Desafios e Futuro da Formação Artística
A atuação das Escolas Livres não se limita a um modelo pedagógico rígido; cada instituição preserva sua identidade e saberes. Assim, a Rede Nacional se organiza como um espaço de troca e reflexão sobre práticas educativas. Durante o primeiro Encontro Presencial da Rede, realizado em Fortaleza (CE), as escolas compartilharam experiências e metodologias, buscando fortalecer seus projetos político-pedagógicos.
Os números são reveladores: desde a formação da Rede Nacional, já foram alcançados 36 mil beneficiários, 70 mil horas de atividades e mais de 26 mil vagas em formações.

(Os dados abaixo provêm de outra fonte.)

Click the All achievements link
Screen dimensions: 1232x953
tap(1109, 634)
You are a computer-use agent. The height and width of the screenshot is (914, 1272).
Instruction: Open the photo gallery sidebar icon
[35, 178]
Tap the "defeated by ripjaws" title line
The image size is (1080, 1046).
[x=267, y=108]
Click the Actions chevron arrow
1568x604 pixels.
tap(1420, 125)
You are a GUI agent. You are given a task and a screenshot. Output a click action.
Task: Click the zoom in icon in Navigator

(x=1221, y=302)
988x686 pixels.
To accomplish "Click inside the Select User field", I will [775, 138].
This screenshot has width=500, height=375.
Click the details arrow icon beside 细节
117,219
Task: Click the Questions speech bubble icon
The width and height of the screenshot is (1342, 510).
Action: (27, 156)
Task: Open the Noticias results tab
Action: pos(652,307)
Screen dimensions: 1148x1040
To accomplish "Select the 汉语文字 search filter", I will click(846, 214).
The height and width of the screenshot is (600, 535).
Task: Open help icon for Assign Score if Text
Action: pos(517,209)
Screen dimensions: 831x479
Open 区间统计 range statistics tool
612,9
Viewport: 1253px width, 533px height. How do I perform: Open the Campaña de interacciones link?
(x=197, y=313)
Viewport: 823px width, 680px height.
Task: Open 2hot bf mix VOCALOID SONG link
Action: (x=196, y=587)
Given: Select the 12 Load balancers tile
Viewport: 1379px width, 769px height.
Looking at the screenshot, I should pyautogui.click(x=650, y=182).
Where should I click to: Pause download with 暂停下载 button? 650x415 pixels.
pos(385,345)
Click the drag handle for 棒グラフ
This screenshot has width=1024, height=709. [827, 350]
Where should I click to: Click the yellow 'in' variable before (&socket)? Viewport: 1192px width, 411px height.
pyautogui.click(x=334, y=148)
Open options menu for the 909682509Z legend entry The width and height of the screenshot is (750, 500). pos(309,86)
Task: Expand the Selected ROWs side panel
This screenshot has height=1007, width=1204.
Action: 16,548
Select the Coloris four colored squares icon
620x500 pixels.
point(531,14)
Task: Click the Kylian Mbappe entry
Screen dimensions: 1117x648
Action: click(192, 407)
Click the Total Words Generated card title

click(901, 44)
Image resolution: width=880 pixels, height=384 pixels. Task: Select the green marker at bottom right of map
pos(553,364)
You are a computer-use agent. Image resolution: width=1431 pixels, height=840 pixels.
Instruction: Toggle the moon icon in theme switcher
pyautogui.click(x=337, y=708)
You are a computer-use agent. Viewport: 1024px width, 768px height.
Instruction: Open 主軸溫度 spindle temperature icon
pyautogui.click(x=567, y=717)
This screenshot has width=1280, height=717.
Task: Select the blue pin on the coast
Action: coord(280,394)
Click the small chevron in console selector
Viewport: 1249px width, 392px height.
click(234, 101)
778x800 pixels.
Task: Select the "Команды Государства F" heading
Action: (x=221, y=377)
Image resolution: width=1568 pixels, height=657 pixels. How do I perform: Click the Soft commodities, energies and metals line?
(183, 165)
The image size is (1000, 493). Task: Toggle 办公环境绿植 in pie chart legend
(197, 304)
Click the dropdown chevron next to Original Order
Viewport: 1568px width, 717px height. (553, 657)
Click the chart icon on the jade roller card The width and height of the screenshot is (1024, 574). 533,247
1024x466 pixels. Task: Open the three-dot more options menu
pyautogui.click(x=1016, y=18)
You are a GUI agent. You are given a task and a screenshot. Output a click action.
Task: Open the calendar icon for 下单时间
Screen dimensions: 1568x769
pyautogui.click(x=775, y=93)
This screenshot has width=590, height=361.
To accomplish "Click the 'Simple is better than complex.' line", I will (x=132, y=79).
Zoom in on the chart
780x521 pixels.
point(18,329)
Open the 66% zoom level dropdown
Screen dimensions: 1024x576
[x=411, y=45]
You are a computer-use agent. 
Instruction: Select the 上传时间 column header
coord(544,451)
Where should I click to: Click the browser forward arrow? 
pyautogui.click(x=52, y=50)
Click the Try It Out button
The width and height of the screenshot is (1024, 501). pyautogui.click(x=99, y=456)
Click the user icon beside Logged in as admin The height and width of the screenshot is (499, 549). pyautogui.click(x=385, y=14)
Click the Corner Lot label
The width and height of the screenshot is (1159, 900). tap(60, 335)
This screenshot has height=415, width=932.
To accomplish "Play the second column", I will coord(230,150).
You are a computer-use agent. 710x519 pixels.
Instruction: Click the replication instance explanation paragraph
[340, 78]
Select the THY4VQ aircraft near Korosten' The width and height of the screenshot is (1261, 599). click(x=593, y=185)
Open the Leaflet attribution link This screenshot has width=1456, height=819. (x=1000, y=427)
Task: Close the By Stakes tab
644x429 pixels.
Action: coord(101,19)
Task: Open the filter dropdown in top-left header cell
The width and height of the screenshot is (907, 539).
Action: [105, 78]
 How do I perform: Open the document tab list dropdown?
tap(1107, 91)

Esses dados não apenas mostram a descentralização das ações, mas também um crescente interesse da população pela formação artística.
Em 2025, a Rede se consolidou ainda mais como uma política pública estruturante, com a institucionalização do Programa Nacional. Essa expansão ocorre juntamente com a Política Nacional Aldir Blanc, que busca garantir recursos para ações continuadas, permitindo que estados e municípios desenvolvam seus próprios editais locais.
“Esperamos que essa política cresça em abrangência e alcance, fortalecendo a cultura em todo o Brasil”, conclui Fabiano Piúba.
Portanto, a Rede Nacional de Escolas Livres não apenas promove a formação artística, mas também constrói um legado duradouro, enfatizando que a formação em arte é um direito, um saber que precisa ser reconhecido e valorizado nas práticas cotidianas da vida brasileira.